Nawab Mosharraf Hossain, his brother Lutfar Rahman, Waliur Rahman and my grandfather, Abdus Satter, all related by marriage or by blood and all Khan Bahadurs, were the leading Muslim figures in the town. Some were practicing lawyers. Also related to them were Sir AF Rahman and his brothers, who were highly educated and well known in Calcutta and Dhaka circles. Sir AF Rahman became the third Vice- Chancellor of Dhaka University. Most of the above were involved in investments and management/ownership of tea gardens in Jalpaiguri's Duars area and in some parts of near-by Assam. Duars (meaning doors) was on the eastern side of the Teesta River and had six passes (or doors) to go into Bhutan through the Sinchula Hills. In fact, I remember going with family to Bhutan once by car and looking at the delightful sight of oranges hanging from the plants. From 1940, the city flourished on tea business. Due to the Second World War and its increasing popularity, price of tea, both in India and abroad increased, making the tea industry quite profitable. Among the prominent people in the Hindu community, the name of Rai Bahadur Bipul Banerjee, a lawyer and District Board Chairman and the Goenkas, big Marwari business family, come to mind.

We used to see some Nepalis in Jalpaiguri, in various small jobs, mainly as guards in houses and businesses. They were fierce and always carried a Kurpi, a small dagger, in their waist. The British found them stubborn, courageous and indomitable, recruited them for the army and formed different Gurkha units under various names. They were mainly from the Rais, Limbus, Gurungs and Magar tribes of Nepal. The Gurkhas were loyal to the British and made a great name in fighting for the British at home and abroad. In Jalpaiguri, they would sometimes be involved in ghastly murders if they felt dishonoured or in cases of personal enmity. Local people were a little bit scared of them. The city had a good cultural life. Even as a young boy, I had the good fortune of hearing famous singers visiting Jalpaiguri, like the blind singer Khrisna Chandra Dey in person and attending various plays and cultural functions during the pujas. Interdistrict football tournaments, which attracted teams from far and wide and also from Assam was very competitive and provided great excitement in Jalpaiguri.
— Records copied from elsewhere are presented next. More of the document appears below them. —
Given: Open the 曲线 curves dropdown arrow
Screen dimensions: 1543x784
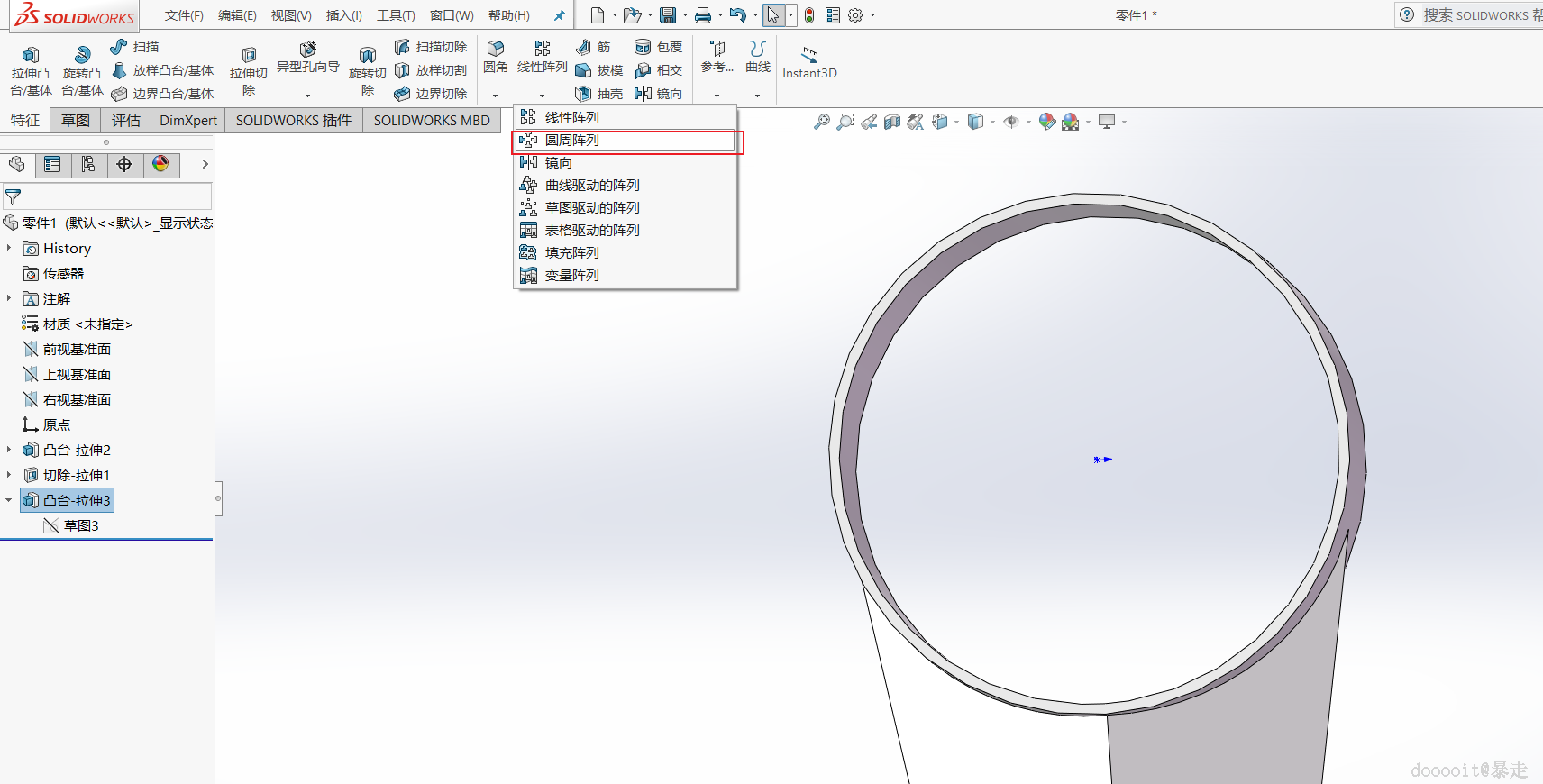Looking at the screenshot, I should (757, 96).
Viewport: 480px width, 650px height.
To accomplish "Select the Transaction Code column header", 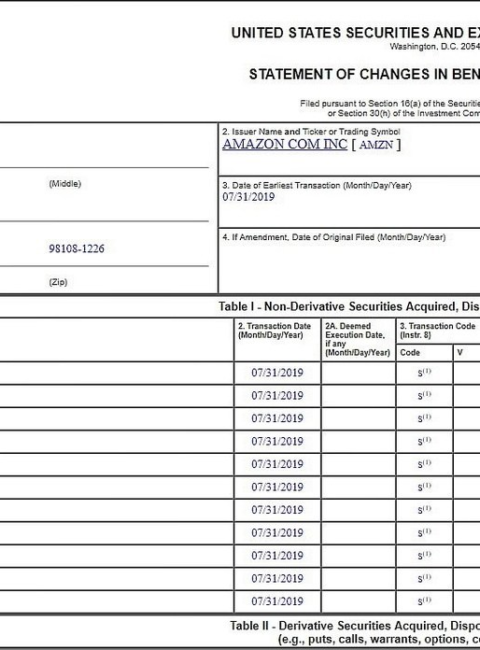I will pyautogui.click(x=437, y=330).
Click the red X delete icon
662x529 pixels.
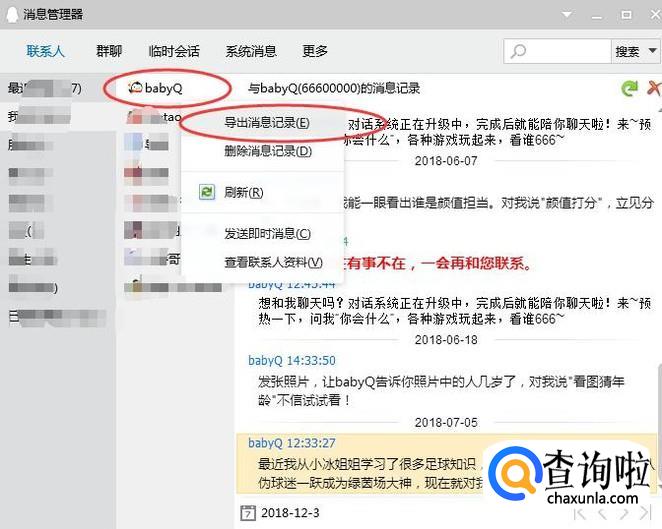(654, 88)
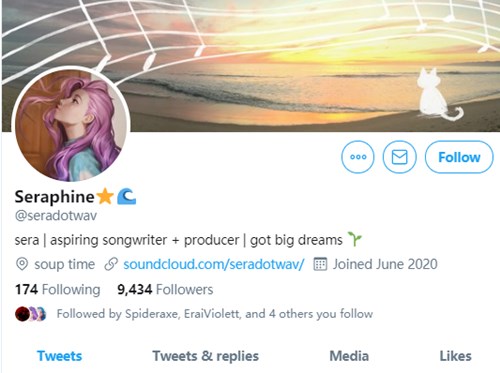View the 174 Following list
Image resolution: width=500 pixels, height=373 pixels.
(58, 290)
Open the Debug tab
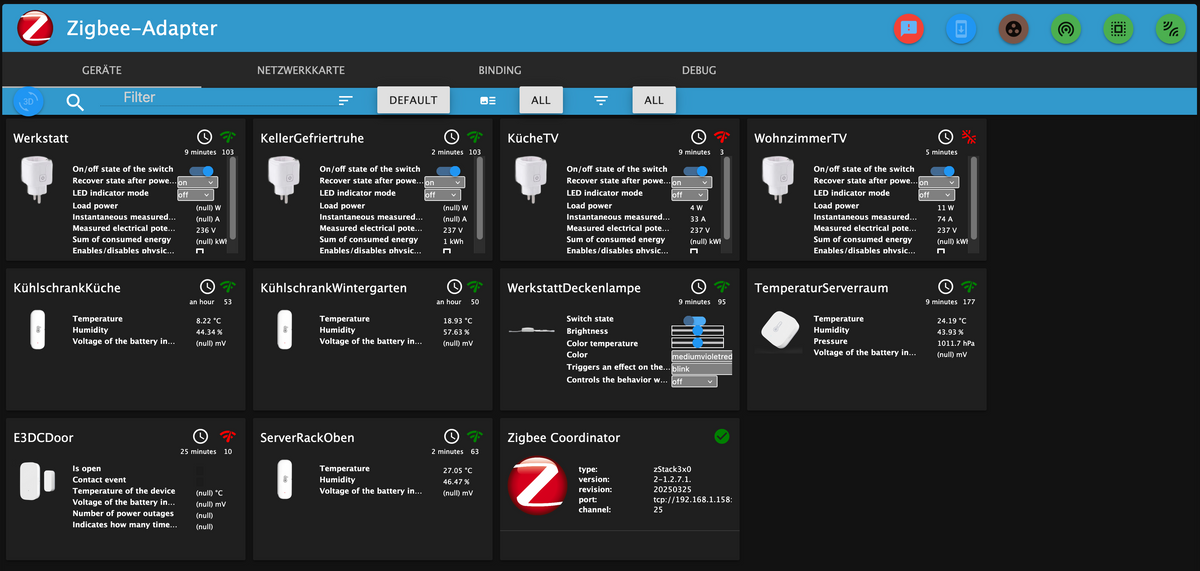This screenshot has height=571, width=1200. click(699, 71)
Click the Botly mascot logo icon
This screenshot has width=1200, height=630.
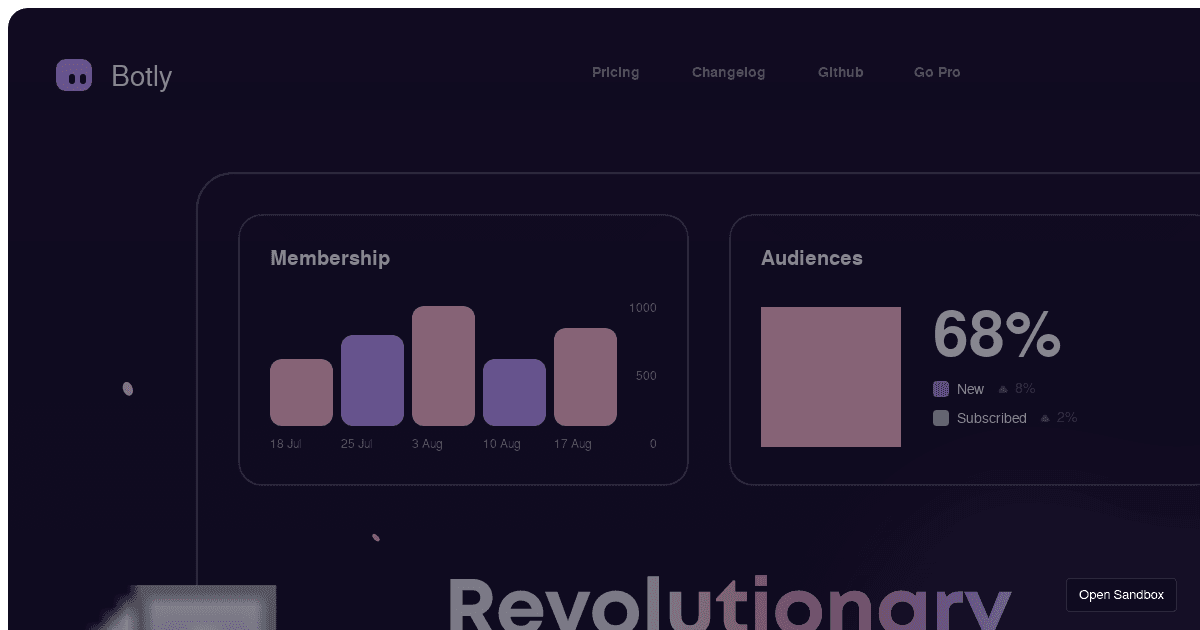[x=73, y=74]
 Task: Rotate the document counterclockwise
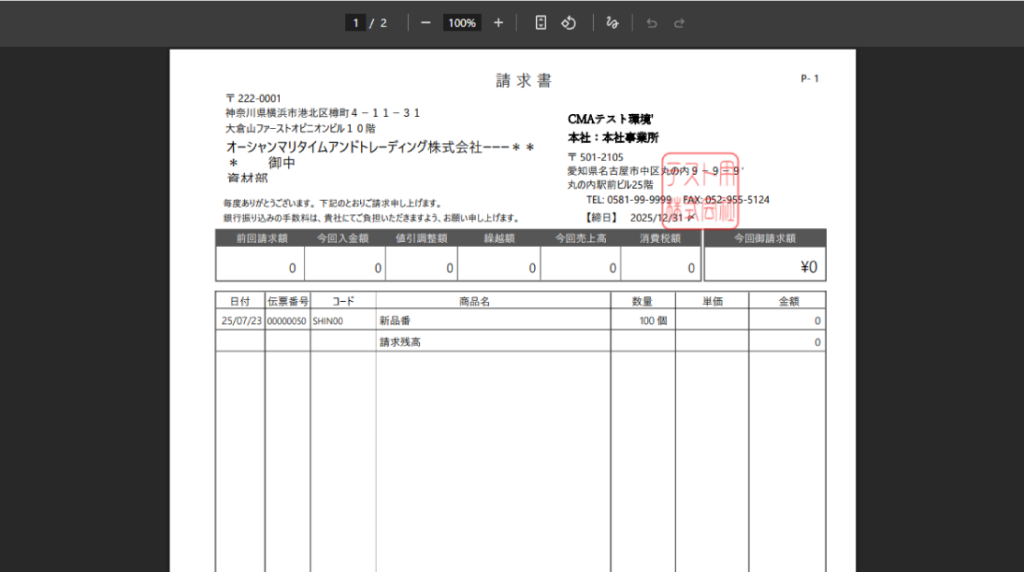click(568, 23)
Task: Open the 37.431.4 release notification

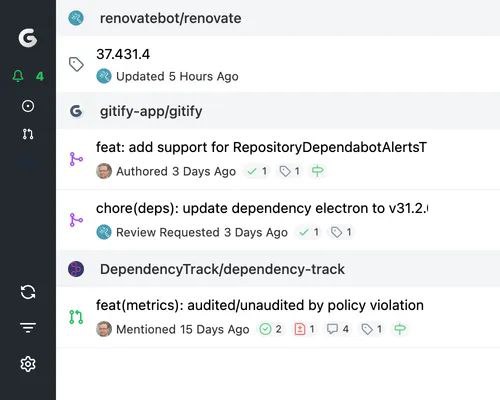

Visiting the Duars and staying in the tea gardens was a real treat. The plucking of tealeaves, the so called 'two leaves and a bud' by indigenous and pahari women with huge baskets tied to them, was a wonderful sight. The rows and rows of tea bushes about four-five feet high with large shade trees neatly planted between these, provided a marvelous and unforgettable verdant panorama. The beauty, symmetry and the organisation of the tea plantations amply justified calling these 'gardens'. In my mind, these gardens had similarities with the Mugal gardens in Western India. The processing of tea in factories in the garden area was interesting - raw leaves would first be sun dried, and then machine dried and later toasted. The nearby area would be filled with an unearthly aroma. As the toasted leaves are then strained in screens to take out stems and other impurities, the resultant debris, which is called tea dust is then kept separately. The dust also had a market and sold separately -- nothing from good earth goes to waste. Staying a few nights in the bungalows in the garden was very comfortable and a real change from city life. Fresh jungle fowl or deer meat prepared by excellent cooks were popular delicacies. One could indulge in 'shikar'-- birds, deer and tigers and leopards were around. It was a bit scary at night, particularly because of stories of tigers coming around and occasionally killing garden workers and animals. Fortunately, senior family members always carried guns for safety and for hunting.

Going to the farmhouses belonging to relations was another attraction of staying in Jalpaiguri. We had our 'Mota Nana' (brother of our grandmother) living in a big compound opposite my grandfather's house. He was a stocky man, very fair, always wearing a short coat over his dhuti or trousers and shirt. At about 10 in the morning, he would amble along, sit in our baithak khana, which was a covered low wooden deck with railings, and smoke a few puffs from the hookah. Then he would speak to us, the younger ones, in rapid English, which though often incorrect, was quite interesting and the subjects were wide ranging. Almost every morning, he would visit the Nawab at his palace for discussions on the district's and Bengal's social and political affairs. After early lunch, a few days a week, Mota nana would go to his farmhouse in a fancy big bullock cart, with comfortable bedding inside, on which he would sleep during the journey of about an hour or so. We would know about his comings and goings because of the ringing of the big bells attached to the collar of the two bulls. Once I accompanied him in the bullock cart ride to his farm and merrily spent half a day in the wilderness. I also remember that once in 1945, about twenty of us going for a daylong picnic by car. I did not know how to swim, but most of our uncles and aunts jumped in, some in their saris, for a swim in the large dighi in the farm, in front of a small rest house. We all sat at mid-day on the ground under a tree for a lunch of chicken curry, fried eggplant, dal and rice on banana leaves. It was freshly cooked in an outdoor wooden fire. The atmosphere was wonderful and the food delicious to us who were visiting from Calcutta. I noticed that fresh banana leaves were cut and washed and we ate on the inside of the leaf, unlike the Hindu community who ate from the exposed side.

I wondered around alone, looking at the plants and the surroundings. While doing so, I came to a small river, perhaps a tributary of the Teesta River, which had little water in the wintertime. Small and medium size ivory coloured boulders with smooth surface were lying in the transparent and cold, clean river water. Though the Mount Everest was not too far from Jalpaiguri, I imagined what a distance the stones might have travelled from the Himalayan mountains and how many times it must have rolled to get that smoothness of surface. Nearby, I found a place for cremation of Hindu dead bodies, a Chitah Ghat. A few burnt bones and pieces of wood were still there--it looked like a recent happening. The image remains vividly in my mind even after six decades, and reminds me that we are all mere mortals and must all end up in the dust.